The current research has several limitations that must be considered for proper interpretation of the findings reported within. First, as a secondary data analysis, the current research is vulnerable to the limitations of the parent study. The 2007 NRS was the first study in the United States to test for both alcohol and other drugs among a sample of drivers. To ensure optimal sampling of these substances, data were collected on Friday and Saturday nights when drugged driving was deemed to be most prevalent. As such, drug and alcohol use during other times of the week may vary from what is reported here. The current study also only examined the presence of psychoactive substances, not whether these were impairing the drivers. Simply screening positive for a substance may not indicate sufficient quantities for impairment, and clearly impairment would be of greater concern than the mere presence of a substance (or multiple substances, as is the case in the current study).
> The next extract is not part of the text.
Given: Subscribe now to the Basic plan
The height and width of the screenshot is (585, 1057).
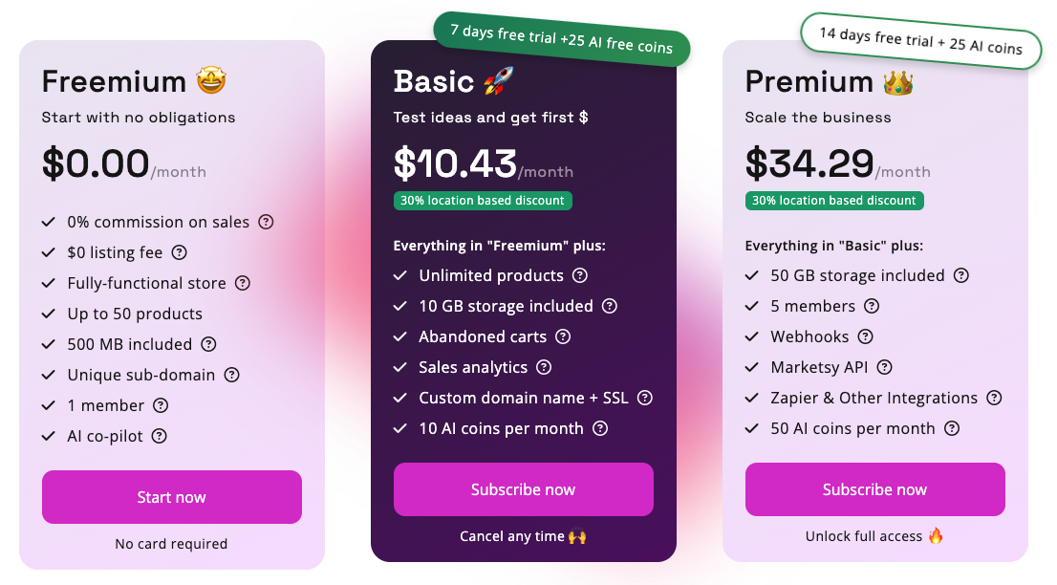Looking at the screenshot, I should (x=524, y=489).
Future research should examine rates of impairment among polysubstance-using drivers. Further, the current research uses a cross-sectional design. Although such a design was appropriate to answer the research questions posited herein, it cannot be used for making causal inferences for which additional research may be necessary. Cross-sectional studies are useful in stimulating future research and further scientific understanding, as was the goal in the current study. Finally, the current study stratified the original NRS population to examine only drivers who screened positive for multiple substances. As a result, some of the latent classes have relatively few members, which may have reduced power available for the analyses conducted thereafter.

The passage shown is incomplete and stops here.